Recorded data:
:::::

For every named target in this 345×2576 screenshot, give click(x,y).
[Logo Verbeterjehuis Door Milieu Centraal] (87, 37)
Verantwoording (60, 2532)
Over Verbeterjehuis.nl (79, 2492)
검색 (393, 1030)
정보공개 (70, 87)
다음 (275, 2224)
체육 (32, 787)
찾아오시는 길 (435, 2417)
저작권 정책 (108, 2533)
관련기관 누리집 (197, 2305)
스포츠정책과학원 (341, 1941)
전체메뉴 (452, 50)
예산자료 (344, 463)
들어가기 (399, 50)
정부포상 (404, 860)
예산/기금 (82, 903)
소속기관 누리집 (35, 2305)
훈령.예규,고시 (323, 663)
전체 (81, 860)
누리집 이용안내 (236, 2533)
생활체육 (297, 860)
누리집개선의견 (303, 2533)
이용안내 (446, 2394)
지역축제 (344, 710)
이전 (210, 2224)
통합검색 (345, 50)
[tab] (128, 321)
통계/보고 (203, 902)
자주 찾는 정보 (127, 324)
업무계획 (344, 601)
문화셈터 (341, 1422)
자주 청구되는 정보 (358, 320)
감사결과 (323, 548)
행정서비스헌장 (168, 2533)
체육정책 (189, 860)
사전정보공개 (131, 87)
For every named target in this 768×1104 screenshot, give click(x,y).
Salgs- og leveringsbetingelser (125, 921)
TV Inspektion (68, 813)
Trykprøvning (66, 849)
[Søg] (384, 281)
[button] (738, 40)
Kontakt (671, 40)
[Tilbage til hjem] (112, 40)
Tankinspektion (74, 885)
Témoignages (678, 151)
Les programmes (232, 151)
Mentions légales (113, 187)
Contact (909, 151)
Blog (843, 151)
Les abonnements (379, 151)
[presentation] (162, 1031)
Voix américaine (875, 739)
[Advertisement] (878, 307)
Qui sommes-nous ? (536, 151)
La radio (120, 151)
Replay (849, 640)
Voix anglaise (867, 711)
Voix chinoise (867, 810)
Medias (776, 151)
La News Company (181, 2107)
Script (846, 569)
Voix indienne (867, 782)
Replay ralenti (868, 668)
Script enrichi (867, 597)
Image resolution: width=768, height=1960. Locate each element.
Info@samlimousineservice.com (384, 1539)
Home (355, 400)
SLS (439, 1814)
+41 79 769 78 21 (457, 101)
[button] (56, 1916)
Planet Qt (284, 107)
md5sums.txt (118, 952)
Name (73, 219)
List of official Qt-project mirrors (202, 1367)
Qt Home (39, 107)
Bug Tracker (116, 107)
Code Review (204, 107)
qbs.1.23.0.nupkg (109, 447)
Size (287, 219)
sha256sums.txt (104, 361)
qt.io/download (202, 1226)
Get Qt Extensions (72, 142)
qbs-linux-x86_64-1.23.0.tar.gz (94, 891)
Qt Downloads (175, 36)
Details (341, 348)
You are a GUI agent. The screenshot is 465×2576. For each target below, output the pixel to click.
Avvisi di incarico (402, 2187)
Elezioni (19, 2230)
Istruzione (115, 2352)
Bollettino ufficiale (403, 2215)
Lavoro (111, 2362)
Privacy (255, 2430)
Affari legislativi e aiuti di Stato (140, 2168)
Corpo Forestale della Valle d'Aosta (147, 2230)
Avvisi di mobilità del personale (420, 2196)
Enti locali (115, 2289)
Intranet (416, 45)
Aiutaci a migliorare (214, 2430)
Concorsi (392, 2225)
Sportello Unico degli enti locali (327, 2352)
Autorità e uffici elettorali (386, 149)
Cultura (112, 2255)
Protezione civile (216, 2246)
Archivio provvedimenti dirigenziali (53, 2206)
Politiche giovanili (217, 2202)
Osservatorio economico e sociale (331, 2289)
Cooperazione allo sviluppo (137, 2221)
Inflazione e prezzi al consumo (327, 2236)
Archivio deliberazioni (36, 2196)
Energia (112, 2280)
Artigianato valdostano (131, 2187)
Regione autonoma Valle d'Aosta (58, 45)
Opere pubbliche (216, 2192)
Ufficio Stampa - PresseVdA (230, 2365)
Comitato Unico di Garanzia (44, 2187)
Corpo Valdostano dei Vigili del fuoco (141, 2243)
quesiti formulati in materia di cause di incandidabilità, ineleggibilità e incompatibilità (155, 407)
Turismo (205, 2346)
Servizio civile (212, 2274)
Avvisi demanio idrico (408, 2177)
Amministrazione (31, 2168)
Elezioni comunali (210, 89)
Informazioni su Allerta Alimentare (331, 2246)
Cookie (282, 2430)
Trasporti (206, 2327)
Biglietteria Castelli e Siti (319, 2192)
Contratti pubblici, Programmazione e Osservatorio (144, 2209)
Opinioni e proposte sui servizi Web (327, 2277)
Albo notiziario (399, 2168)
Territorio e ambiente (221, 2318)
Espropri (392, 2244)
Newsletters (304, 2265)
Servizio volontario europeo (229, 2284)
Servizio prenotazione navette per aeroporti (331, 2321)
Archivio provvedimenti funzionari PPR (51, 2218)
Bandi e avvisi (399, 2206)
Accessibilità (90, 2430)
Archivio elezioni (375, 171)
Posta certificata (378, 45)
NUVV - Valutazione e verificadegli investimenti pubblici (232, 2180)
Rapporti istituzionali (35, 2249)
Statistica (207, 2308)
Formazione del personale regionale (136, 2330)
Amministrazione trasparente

:::::

Start at the first line of the material and stop after the line containing "Les abonnements (379, 151)". Write out every line in that span again, requests included, shifting each coordinate in the answers by adding 41 to both of its numbers.

REPLY:
For every named target in this 345×2576 screenshot, give click(x,y).
[Logo Verbeterjehuis Door Milieu Centraal] (128, 78)
Verantwoording (101, 2573)
Over Verbeterjehuis.nl (120, 2533)
검색 (434, 1071)
정보공개 (111, 128)
다음 (316, 2265)
체육 (73, 828)
찾아오시는 길 (476, 2458)
저작권 정책 (149, 2574)
관련기관 누리집 (238, 2346)
스포츠정책과학원 (382, 1982)
전체메뉴 (493, 91)
예산자료 (385, 504)
들어가기 (440, 91)
정부포상 (445, 901)
예산/기금 (123, 944)
소속기관 누리집 (76, 2346)
훈령.예규,고시 (364, 704)
전체 (122, 901)
누리집 이용안내 (277, 2574)
생활체육 (338, 901)
누리집개선의견 (344, 2574)
이용안내 (487, 2435)
지역축제 (385, 751)
이전 (251, 2265)
통합검색 (386, 91)
[tab] (169, 362)
통계/보고 (244, 943)
자주 찾는 정보 (168, 365)
업무계획 (385, 642)
문화셈터 (382, 1463)
자주 청구되는 정보 (399, 361)
감사결과 (364, 589)
행정서비스헌장 (209, 2574)
체육정책 (230, 901)
사전정보공개 (172, 128)
For every named target in this 768×1104 screenshot, give click(x,y).
Salgs- og leveringsbetingelser (166, 962)
TV Inspektion (109, 854)
Trykprøvning (107, 890)
[Søg] (425, 322)
[button] (779, 81)
Kontakt (712, 81)
[Tilbage til hjem] (153, 81)
Tankinspektion (115, 926)
Témoignages (719, 192)
Les programmes (273, 192)
Mentions légales (154, 228)
Contact (950, 192)
Blog (884, 192)
Les abonnements (420, 192)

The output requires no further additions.